**TASK PROMPT**
Reproduce exactly, from the data that follows, the line with "How do I perform: Click the search", the line with "Task: Open the Slide Show menu", and every line that lies between them.

**Saved entries**
▼▼▼
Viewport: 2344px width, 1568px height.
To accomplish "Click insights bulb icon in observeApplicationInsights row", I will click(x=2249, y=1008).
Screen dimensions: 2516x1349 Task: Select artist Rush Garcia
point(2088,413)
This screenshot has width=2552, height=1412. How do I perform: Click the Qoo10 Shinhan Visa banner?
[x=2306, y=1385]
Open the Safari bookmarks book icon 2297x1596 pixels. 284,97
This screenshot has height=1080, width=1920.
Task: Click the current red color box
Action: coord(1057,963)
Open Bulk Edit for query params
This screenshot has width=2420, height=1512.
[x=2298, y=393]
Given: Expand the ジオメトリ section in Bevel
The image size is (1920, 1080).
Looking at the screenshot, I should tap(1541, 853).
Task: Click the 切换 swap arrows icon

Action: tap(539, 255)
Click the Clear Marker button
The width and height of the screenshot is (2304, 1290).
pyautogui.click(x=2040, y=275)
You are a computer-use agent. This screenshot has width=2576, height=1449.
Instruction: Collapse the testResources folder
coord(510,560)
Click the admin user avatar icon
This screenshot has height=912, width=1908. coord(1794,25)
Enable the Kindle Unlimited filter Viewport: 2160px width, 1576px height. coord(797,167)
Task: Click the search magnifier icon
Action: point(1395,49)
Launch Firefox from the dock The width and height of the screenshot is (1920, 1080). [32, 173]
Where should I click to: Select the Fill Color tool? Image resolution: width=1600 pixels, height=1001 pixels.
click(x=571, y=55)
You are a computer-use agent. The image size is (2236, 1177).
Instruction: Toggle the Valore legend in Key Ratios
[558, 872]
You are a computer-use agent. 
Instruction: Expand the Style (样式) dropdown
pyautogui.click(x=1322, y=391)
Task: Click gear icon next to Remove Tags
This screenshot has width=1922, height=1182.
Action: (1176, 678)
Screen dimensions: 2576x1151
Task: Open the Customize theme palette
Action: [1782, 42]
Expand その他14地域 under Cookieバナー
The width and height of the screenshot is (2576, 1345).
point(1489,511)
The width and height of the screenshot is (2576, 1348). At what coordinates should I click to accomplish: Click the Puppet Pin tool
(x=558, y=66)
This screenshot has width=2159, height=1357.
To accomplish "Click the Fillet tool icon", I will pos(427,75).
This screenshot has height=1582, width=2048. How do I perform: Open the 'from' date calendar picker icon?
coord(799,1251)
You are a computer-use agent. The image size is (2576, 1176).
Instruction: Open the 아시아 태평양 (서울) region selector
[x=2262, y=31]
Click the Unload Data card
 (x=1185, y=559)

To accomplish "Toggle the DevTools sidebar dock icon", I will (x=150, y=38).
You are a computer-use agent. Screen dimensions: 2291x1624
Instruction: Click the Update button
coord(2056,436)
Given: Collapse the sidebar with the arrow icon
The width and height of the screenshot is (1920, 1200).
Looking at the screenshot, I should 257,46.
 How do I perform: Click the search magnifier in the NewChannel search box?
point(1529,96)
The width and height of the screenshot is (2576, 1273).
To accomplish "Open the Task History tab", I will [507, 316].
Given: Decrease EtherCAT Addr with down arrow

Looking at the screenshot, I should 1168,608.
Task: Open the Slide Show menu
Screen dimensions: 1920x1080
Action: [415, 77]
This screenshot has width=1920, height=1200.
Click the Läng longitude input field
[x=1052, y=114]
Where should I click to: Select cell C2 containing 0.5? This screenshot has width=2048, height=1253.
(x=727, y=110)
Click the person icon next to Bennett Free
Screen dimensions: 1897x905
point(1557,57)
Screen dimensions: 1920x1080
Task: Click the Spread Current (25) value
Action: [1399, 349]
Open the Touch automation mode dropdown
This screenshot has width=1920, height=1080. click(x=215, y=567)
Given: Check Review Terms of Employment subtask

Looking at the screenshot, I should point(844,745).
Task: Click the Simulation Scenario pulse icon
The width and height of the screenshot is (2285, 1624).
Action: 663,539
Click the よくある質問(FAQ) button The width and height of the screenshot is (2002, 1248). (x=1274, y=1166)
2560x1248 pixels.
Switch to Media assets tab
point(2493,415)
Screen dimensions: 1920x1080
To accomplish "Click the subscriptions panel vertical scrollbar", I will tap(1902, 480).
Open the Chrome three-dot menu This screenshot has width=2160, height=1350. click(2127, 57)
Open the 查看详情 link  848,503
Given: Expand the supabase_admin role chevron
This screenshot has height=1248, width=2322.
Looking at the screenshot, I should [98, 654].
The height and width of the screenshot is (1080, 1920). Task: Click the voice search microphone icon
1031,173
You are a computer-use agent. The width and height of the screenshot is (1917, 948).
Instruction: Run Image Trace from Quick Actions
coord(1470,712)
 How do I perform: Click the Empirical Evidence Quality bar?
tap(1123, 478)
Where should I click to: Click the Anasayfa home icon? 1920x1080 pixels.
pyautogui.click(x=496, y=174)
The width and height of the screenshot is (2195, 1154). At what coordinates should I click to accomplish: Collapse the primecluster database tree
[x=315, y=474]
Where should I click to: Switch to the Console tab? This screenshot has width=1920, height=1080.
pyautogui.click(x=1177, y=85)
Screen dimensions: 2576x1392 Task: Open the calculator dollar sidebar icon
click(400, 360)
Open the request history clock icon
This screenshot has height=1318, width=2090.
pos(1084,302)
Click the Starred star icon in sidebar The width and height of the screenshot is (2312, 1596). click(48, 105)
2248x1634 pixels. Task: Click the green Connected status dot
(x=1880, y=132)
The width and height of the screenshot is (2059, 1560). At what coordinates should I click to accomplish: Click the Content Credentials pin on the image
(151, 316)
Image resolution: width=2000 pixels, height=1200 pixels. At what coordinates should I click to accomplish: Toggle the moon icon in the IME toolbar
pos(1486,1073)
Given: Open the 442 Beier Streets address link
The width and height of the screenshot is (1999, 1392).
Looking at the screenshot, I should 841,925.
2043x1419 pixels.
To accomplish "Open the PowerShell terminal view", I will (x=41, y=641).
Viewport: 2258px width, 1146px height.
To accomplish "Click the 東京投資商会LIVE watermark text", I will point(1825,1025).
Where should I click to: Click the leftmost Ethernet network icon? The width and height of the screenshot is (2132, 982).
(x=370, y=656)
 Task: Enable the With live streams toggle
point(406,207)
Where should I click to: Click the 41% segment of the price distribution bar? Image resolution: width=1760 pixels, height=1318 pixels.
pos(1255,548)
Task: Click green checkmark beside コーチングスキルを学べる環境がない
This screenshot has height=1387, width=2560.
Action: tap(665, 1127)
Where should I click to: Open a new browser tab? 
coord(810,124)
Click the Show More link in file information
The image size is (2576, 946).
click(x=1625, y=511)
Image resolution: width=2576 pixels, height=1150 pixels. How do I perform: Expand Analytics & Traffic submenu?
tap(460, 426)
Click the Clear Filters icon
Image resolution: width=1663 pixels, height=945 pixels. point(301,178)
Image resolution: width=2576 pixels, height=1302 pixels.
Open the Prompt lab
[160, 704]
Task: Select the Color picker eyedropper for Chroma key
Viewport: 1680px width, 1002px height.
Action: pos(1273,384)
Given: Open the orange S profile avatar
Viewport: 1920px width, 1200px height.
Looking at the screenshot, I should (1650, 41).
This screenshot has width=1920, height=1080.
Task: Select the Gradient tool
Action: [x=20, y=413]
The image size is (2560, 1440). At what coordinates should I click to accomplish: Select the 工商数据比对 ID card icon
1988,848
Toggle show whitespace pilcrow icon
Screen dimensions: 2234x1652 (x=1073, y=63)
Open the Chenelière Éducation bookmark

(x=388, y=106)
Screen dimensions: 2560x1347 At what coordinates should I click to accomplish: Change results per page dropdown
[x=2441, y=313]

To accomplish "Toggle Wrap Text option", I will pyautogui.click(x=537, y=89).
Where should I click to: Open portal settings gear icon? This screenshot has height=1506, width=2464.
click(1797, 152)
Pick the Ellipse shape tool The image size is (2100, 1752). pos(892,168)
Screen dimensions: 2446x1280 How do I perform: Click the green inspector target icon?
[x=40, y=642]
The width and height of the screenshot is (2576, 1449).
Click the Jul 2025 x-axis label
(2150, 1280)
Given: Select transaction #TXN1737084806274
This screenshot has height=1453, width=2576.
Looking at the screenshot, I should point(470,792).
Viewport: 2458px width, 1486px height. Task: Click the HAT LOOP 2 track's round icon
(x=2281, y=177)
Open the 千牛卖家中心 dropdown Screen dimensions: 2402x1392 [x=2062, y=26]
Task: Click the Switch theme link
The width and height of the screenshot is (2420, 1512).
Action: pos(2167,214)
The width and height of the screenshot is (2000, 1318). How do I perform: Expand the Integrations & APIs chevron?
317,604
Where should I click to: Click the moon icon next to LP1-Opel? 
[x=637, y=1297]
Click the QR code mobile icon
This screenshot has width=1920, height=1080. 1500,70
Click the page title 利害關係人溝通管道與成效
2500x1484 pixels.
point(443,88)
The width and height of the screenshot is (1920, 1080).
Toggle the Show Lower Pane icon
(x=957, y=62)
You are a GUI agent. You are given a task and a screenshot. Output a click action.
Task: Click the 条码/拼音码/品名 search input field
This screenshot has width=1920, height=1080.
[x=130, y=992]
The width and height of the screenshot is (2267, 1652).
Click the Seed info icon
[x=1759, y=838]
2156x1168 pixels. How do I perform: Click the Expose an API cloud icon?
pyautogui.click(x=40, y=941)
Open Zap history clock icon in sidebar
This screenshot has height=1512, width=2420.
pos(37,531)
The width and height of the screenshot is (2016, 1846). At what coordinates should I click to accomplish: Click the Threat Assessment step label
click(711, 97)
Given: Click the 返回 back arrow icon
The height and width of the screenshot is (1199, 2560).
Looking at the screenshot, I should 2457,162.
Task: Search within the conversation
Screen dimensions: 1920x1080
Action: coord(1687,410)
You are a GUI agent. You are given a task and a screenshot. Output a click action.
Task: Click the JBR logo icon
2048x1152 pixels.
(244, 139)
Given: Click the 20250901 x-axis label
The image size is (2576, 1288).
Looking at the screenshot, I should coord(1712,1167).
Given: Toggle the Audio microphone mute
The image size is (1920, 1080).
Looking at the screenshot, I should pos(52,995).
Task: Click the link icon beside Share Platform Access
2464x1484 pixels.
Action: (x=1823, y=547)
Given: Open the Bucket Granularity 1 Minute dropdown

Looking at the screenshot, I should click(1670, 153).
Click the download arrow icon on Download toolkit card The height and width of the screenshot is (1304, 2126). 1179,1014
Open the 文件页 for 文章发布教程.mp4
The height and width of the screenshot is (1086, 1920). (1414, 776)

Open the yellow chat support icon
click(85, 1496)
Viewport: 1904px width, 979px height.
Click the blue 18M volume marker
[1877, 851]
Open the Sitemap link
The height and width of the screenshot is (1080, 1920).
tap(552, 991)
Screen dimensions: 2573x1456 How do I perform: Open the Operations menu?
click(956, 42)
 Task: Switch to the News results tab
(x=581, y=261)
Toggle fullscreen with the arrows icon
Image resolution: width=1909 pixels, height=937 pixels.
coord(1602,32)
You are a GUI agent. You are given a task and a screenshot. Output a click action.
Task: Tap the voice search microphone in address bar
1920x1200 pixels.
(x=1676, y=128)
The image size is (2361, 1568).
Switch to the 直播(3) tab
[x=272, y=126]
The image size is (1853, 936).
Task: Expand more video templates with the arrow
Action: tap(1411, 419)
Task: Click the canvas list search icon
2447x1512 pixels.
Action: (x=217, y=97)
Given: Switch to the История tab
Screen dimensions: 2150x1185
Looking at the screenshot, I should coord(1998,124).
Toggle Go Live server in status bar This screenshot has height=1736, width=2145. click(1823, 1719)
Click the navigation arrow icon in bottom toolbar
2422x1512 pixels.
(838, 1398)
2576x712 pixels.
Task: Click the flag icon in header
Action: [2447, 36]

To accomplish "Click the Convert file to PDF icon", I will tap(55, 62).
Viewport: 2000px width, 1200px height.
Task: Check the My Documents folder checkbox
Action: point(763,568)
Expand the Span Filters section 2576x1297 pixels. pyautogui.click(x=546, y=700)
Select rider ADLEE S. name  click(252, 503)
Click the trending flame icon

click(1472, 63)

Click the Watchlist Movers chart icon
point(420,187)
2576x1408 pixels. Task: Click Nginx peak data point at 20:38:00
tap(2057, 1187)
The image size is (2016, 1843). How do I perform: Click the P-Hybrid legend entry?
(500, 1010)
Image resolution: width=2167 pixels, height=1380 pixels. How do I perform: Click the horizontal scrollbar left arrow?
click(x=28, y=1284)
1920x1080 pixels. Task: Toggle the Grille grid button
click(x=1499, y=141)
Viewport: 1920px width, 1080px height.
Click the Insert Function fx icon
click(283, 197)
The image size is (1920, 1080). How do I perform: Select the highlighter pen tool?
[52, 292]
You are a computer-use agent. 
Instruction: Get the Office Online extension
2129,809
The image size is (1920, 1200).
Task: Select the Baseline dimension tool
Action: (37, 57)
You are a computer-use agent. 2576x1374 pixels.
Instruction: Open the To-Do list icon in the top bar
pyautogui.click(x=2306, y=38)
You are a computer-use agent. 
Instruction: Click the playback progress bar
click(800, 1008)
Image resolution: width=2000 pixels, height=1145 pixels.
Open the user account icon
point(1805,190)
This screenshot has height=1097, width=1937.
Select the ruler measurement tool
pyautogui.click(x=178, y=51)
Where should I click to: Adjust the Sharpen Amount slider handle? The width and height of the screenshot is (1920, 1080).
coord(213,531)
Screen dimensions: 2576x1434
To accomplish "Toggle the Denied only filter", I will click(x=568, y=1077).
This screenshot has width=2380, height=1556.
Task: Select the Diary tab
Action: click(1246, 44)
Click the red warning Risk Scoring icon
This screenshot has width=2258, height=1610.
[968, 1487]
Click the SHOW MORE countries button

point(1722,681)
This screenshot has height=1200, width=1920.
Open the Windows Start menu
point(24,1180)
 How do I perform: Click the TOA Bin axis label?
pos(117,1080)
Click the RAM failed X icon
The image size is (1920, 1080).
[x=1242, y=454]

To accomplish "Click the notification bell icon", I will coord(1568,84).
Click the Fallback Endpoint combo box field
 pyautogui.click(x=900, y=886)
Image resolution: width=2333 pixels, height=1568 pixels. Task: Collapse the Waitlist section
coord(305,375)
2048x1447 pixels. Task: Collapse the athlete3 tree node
▲▲▲
**SOLUTION TO THE EXERCISE**
 How do I perform: Click the search magnifier in the NewChannel search box?
point(1529,96)
The width and height of the screenshot is (2576, 1273).
To accomplish "Open the Task History tab", I will [507, 316].
Given: Decrease EtherCAT Addr with down arrow

Looking at the screenshot, I should 1168,608.
Task: Open the Slide Show menu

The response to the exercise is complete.